Saturday, April 27, 2013

Dave's Foreign Data --generating foreign SQL and optimizing subqueries

Dfd is a foreign-table facility that I wrote for Postgresql back before Postgresql had Foreign Data Wrappers (fdws). It is based on table functions and mostly operates as a plugin between the parser and the planner. See previous posts for an overview, a description of single-table optimization, and a description of whole-query optimization.

In this post I'm going to describe the generation of SQL code for foreign servers from Postgresql parse trees. This is a non-trivial problem because the foreign server is not Postgresql in my application. This means that I'm generating programs from one language using parse trees from a slightly different language.

Translating Clauses and Literals

I found a Postgresql module for generating programs in the source code (I believe it was for saving triggers, constraints, and such things in system tables). At the query level, SQL is well-enough standardized that the code that Postgresql generated was pretty close to what I needed, at least at the level of clauses. Every SQL has the basic SELECT ... FROM ... WHERE ... GROUP BY ... HAVING ... ORDER BY form. This saved me a lot of work by already handling all of the basic clauses. All I had to do was trim out some of the generating functions for nodes that the foreign server does not support and do a bit of target-specific code generation.

I also had to write specialized code to generate some of the literals using the special rules required by the foreign server.

If I were doing this again, I believe I would instead extend the table-driven method that I used for functions and operators (described below) to handle clauses and literals. Such a mehod would have been more extensible and would have made converting to later versions of Postgresql easier.

Translating Functions and Operators

The rewrite-Postgres-source-code strategy works for syntax because SQL is so well-standardized, but it works less well for functions and operators which are much less standardized. To handle functions and operators, I wrote a table-driven translation facility. There are dfd functions that you call to tell dfd how to translate various functions and operators.

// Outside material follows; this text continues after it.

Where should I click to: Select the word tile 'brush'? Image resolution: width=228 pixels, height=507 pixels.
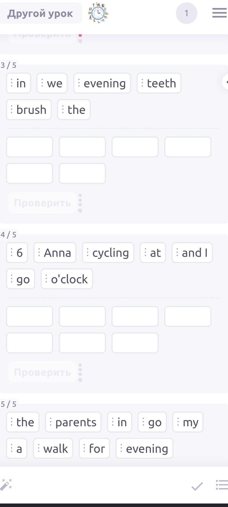point(29,110)
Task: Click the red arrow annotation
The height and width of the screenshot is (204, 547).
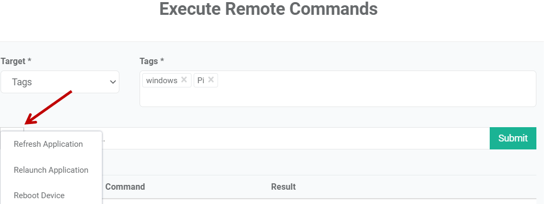Action: (x=48, y=107)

The most general are
dfd_translate_function(_schema text, _name text,
  _sig text[], _precedence int, _translation text)
 dfd_translate_binop(_name text,
  _argtype1 text, _argtype2 text,
  _precedence int, _translation text)
dfd_translate_unop(_name text,
  _argtype1 text, _precedence int, _translation text)
These functions specify translations for functions, binary operators, and prefix unary operators in order.
The parameters are

  • _schema --the schema that a function is defined in
  • _fname --function name or operator symbol
  • _sig, _argtype1, _argtype2 --parameter type information as type names.
  • _precedence --a small integer representing the precedence of the operator on the foreign server that is used to properly insert parenthesis. Precedence doesn't matter for funcion-call syntax so we just use 0 in those cases. Note that this is the precedence on the foreign server --we don't care about precedence on the local server because the Postgresql parser has already handled that for us.
  • _translation --a string representing how to translate the function. The translation uses % as an escape symbol for parameters. So %1 is the first argument to a function, the left operand to a binary operator, or the single operand to a unary operation. %2 is the second argument to a function or the right operand to a binary operator. Higher numbers are higher-numbered function parameters.

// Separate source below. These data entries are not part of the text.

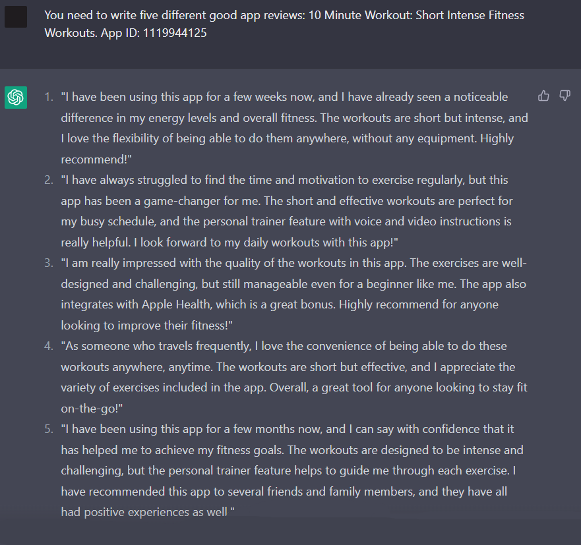Click the list number 3 marker
The width and height of the screenshot is (581, 545).
tap(49, 263)
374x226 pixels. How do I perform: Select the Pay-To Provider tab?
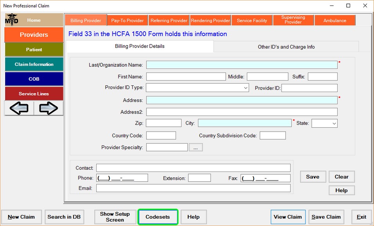pyautogui.click(x=127, y=20)
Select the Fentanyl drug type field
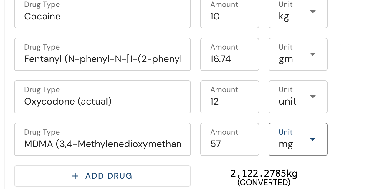 102,54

Here are a couple of examples:
dfd_translate_binop('+', 'int8', 'int8', 5, '%1 + %2')
dld_translate_unop('|/', 'float', 0, 'sqroot(%1)')
Notice that you can translate operators into function calls. You can also translate function calls into operators (which is why there is a precedence argument for dfd_translate_function). Also, there are no parenthesis around %1 and %2 or around the entire expression as you might expect. The _precedence argument is used to handle parenthesizing automatically.

For my particular application, I had no need to handle trinary operators  (like between) or suffix operators but it would be fairly easy to add them.

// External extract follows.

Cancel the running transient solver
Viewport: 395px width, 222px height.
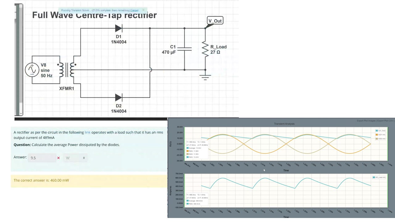tap(135, 10)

Notice that these translation tables also handle decisions about whether or a particular Postgresql expression is exportable (can be translated and sent to the foreign server). If there is a translation registered, then it can be translated, otherwise it can't. For functions and operators, there was no need to write special code to determine whether a given expression could be exported or not as was done with the clauses.

Translating Foreign Subqueries

If a foreign subquery appears in another query, nothing special really needs to be done. The query is simply generated in place just like it would be for a main query.

There is the special case for a correlated subquery on a foreign table. Dfd considers this sort of query an error by default, although there is an option that will cause it to simply generate the subquery in-line as it would for an uncorrelated subquery.

This is a judgment call and one that I'm still not sure of. My thought was that a query like that is going to call the foreign server for each row returned by the local query and that is almost certainly a mistake. Usually the programmer doesn't really want to do that. On the other hand, I'm not a big fan of systems that try to protect the user from himself.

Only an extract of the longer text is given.